William M. Fowler, Jr. is a history professor who has written two other books concerned with the American revolutionary times: William Ellery: A Rhode Island Politico and Lord of Admiralty, and Rebels Under Sail. In The Baron of Beacon Hill, Professor Fowler combines a thoroughly scholarly presentation of documented events with an easy, direct prose style.

The scholarship is indicated by the fifty-seven-page appendix of notes which specify the sources of the facts and opinions expressed in the fifteen textual chapters. Also, the bibliography appendix is annotated. These appendixes indicate that this work serves as a basis for further historical investigation; and it is on the level of historical scholarship that this book best succeeds. Even the easy prose style contributes to the scholarship as the narration of events proceeds calmly and in a balanced, reasoned manner.

John Hancock is a name that enjoys wide popularity in this country; after George Washington and Abraham Lincoln, Hancock has more named after him (streets, towns, businesses) than almost any other American.
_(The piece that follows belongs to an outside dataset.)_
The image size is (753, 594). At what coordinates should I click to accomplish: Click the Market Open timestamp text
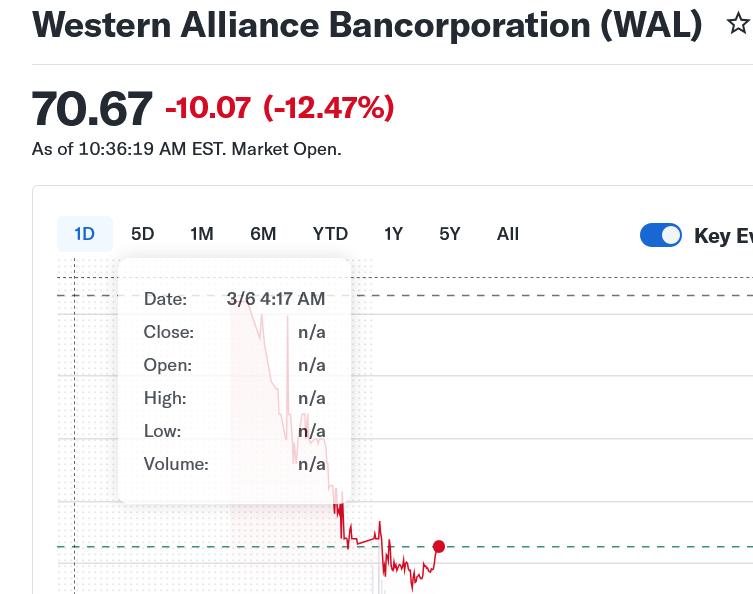187,149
Yet, less is generally known about him than of any of the Founding Fathers. The single fact that everyone can recall is that he penned that beautiful signature to the Declaration of Independence on July 4, 1776; and “John Hancock” has become the antonomasia for any signature. That one act seems to have overshadowed all else this man did and was. It is the contention of this biography, however, that John Hancock deserves to be remembered for a great deal more than merely his signature.

The life of John Hancock was one of privilege. Born to a prominent family, he was educated at Harvard College, apprenticed into, and ten years thereafter inherited, the family business, that of his uncle Thomas Hancock. At that point in his life, he was twenty-seven years old and one of the richest men in America. It may not have been too surprising, therefore, that as the most important merchant in Boston he quickly became a leading social and political figure. As also might have been predicted, the positions he took in the face of mounting British interference in Colonial business soon made him a symbol of resistance to British authority. As the English Parliament sought to punish Massachusetts, the Massachusetts leaders were thrust into major roles of opposition; so, when the American Revolution came about, John Hancock was elected as the President of the Continental Congress. The Second Continental Congress organized a new nation: declared independence, established alliances, raised revenues, formed armies and navies, waged war, and planned and acted for the future. Hancock was a very hardworking and successful congressional President. After independence, however, he was not active in national affairs but rather in state politics: he became the first Governor of Massachusetts, with terms from 1780 to 1785 and from 1787 to 1793, and died in office at fifty-six years of age.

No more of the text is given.